Photograph of student protesters with sign "We must choose between Peace at any Price...," ca. 1960s
The 1960s surged with political and social upheaval. People around the world, often young adults, found themselves dissatisfied with their governments and cultures, and looked for means to impact the course of progress. In the United States, student protests on college and university campuses provided one popular means of expression. Some protests were peaceful, but others were not. In the late 1960s and early 1970s, students participated in several protests, one of which resulted in arrests and threats to close the school. The image included here shows students at the University of South Carolina sitting in opposition to the Vietnam War. In this case, the students opted for a non-violent demonstration of their beliefs. The image does not reveal why the students in this picture chose to join the protest: Were they opposed to war on principle, did they tag along with friends, did they see the ever-rising death toll as too great a cost, or were they resisting the draft? The answers to those questions remain a mystery, but the photograph nonetheless illustrates a portion of student life that is a quintessential element of the sixties.
“We Must Choose Between Peace At Any Price…” Visual Materials Collection, South Caroliniana Library, University of South Carolina, Columbia, South Carolina.

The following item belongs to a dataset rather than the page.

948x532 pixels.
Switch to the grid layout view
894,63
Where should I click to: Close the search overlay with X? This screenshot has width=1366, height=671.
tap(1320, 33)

Standard 3-5: The student will demonstrate an understanding of the major developments in South Carolina in the late nineteenth century and the twentieth century.

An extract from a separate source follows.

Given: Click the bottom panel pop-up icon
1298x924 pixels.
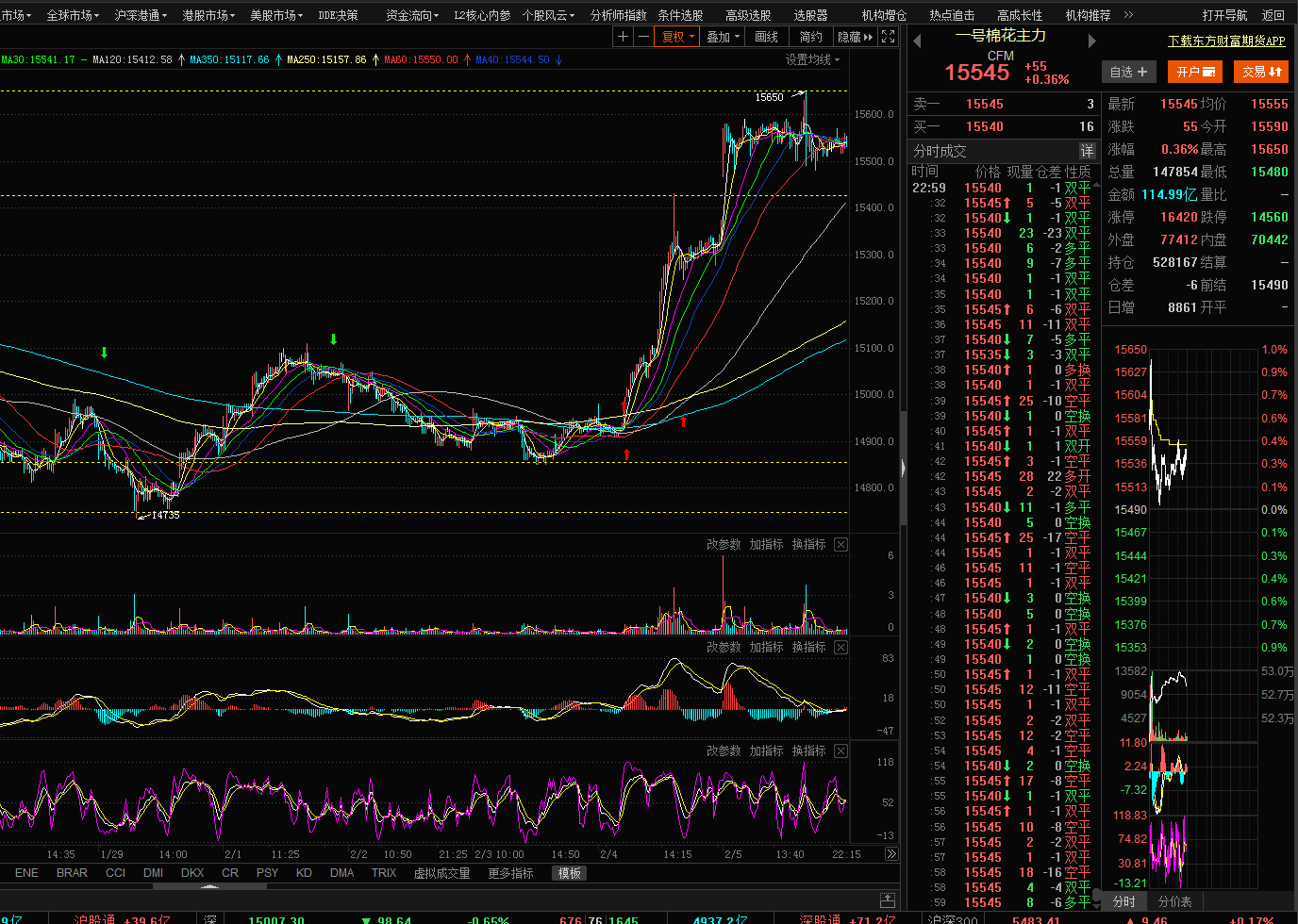Looking at the screenshot, I should point(887,900).
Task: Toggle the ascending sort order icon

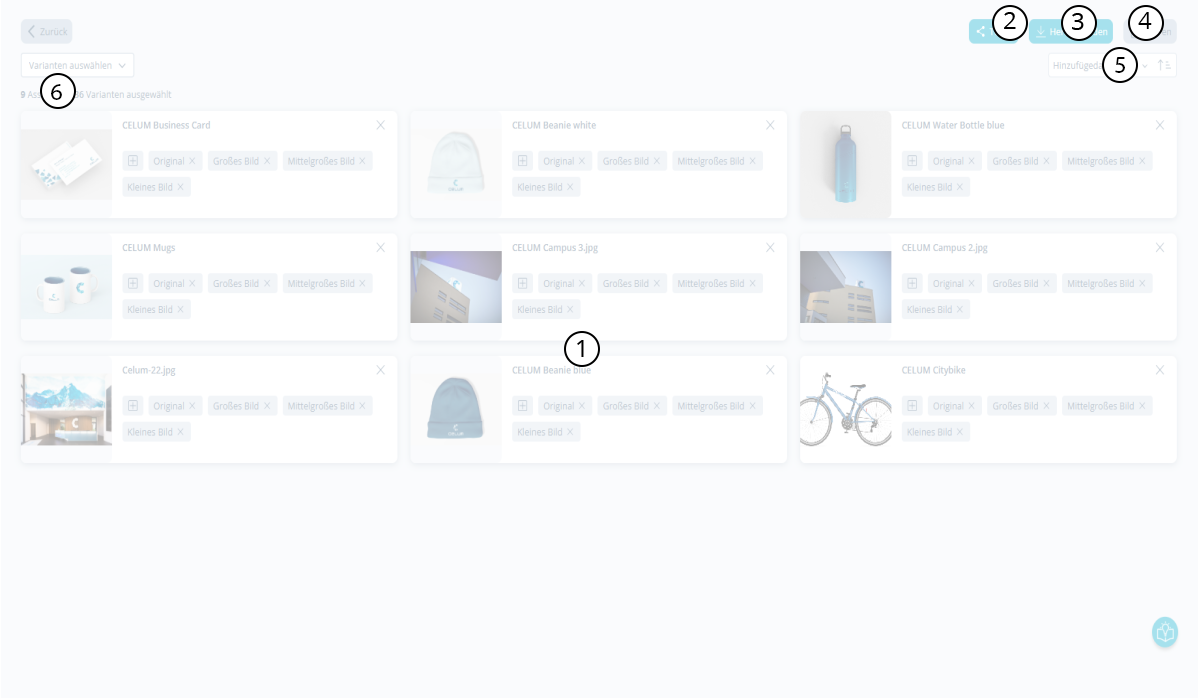Action: [1164, 65]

Indicator 3-5.6 Summarize the key events and effects of the civil rights movement in South Carolina, including the desegregation of schools (Briggs v. Elliott) and other public facilities and the acceptance of African Americans’ right to vote.
Standard 5-5: The student will demonstrate an understanding of the social, economic, and political events that influenced the United States during the Cold War era.
Indicators 5-5.4 Explain the course of the Cold War, including differing economic and political philosophies of the Union of Soviet Socialist Republics (USSR) and the United States, the spread of Communism, McCarthyism, the Korean Conflict, the Berlin Wall, the space race, the Cuban missile crisis, and the Vietnam War.
Standard USHC-9: The student will demonstrate an understanding of the social, economic, and political events that impacted the United States during the Cold War era.
Indicator USHC-9.3 Summarize the key events and effects of the Vietnam War, including the Gulf of Tonkin Resolution and the Tet offensive; the protests and opposition to the war; and the policies of presidents John Kennedy, Lyndon Johnson, and Richard Nixon.